Coca-Cola Enterprises, Coke's largest bottling company is becoming Microsoft's largest software-as-a-service customer to date, contracting for 35,000 employees to get their e-mail and other collaboration capabilities via a subscription service. InformationWeek has the story on why.
By later this year, most of the 35,000 knowledge workers at Coca-Cola Enterprises, known as CCE, will have moved from IBM Lotus Notes to Microsoft Outlook with Exchange Online, the SaaS version of Microsoft's e-mail server. It's the first piece of a larger move to Microsoft collaboration tools that CCE hopes will bring the company the ease of management and the consistent user experience of an integrated suite. The switch to a hosted model, which will take place over the next year, also will include SharePoint Online for ad hoc team collaboration and content management, Live Meeting for Web conferencing, and Office Communications Server Online for unified communications.
CIO Esat Sezer eventually wants to include CCE's mobile workers--30,000 employees stock 25,000 trucks and replenish 600,000 vending machines a day, reaching a million distinct locations--in the company's collaboration plans as well.
Still, collaboration is only one reason for CCE choosing Microsoft. The other piece is the services dimension, which CCE saw as a way to accelerate deployment, cut energy costs, and free up IT staff for more strategic projects. "This is not a head-count reduction," Sezer says. "We love having these resources to do further simplification, further virtualization, and to work on strategic IT initiatives."

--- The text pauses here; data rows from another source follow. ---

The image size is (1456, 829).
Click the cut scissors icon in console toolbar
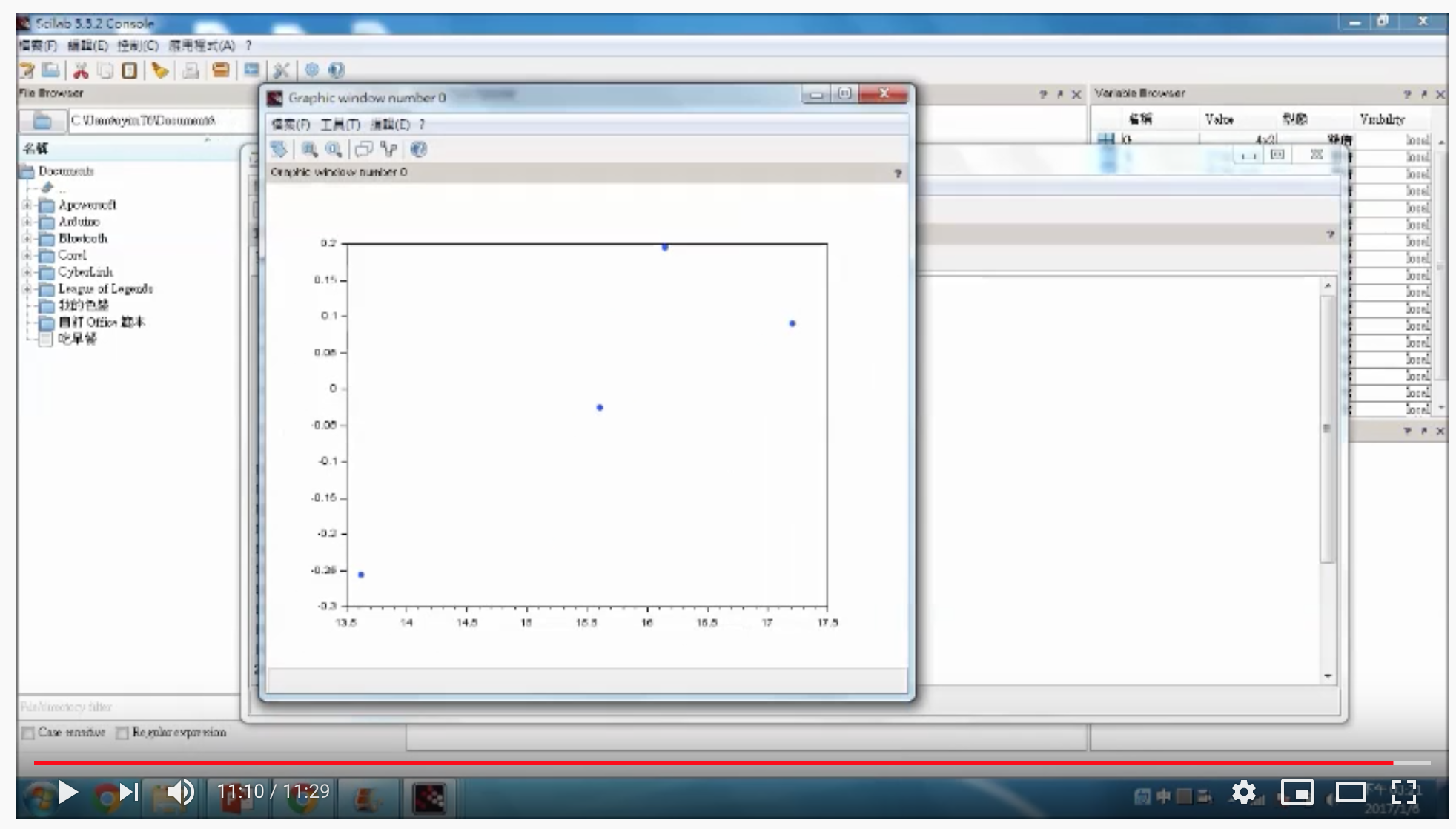(81, 70)
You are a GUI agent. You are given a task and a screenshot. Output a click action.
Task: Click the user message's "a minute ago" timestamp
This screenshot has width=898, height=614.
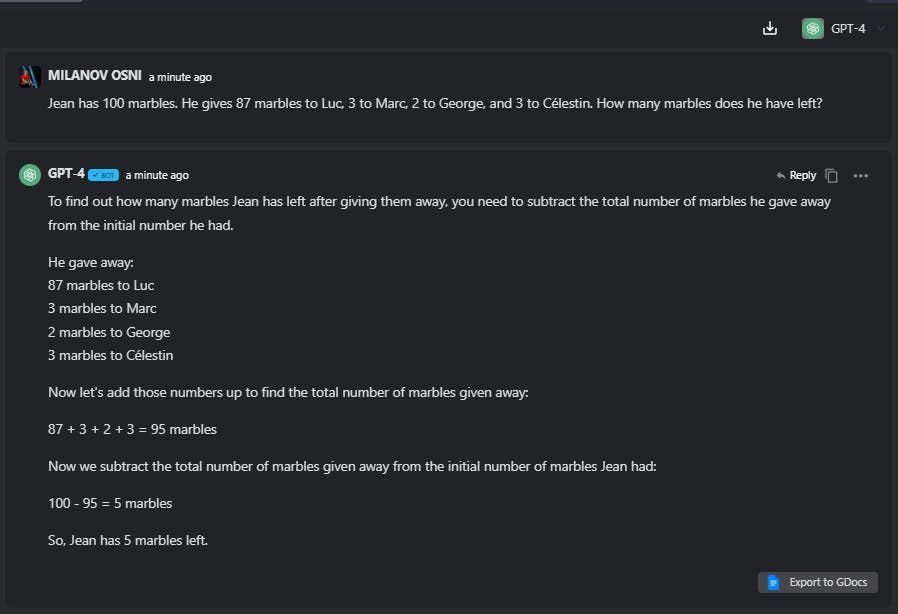click(180, 77)
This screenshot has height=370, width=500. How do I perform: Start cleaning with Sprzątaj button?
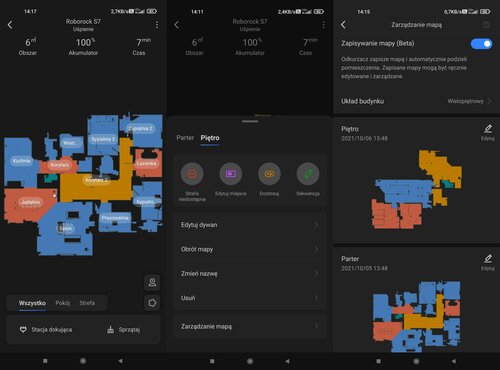[x=123, y=330]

Like Coke, CCE has been under pressure as people seek out healthier drinks over soda, and commodity costs squeeze profits. CCE lost $4.8 billion in the second quarter, due mostly to a one-time asset write-down based on an expected decline in North American operating income, and North American sales fell 1.5% as steep gas prices hurt convenience store business in 20-ounce bottles of soda and Dasani water.
A change agenda across the $21 billion-a-year company has goals of keeping it No. 1 or 2 in every market it's in, overhauling its distribution, and acquiring talent to drive growth. The communication tools are a starting point. "It became clear that we had to communicate these changes quickly," says Key. "The quick shift is the competitive differentiation, because the market is changing."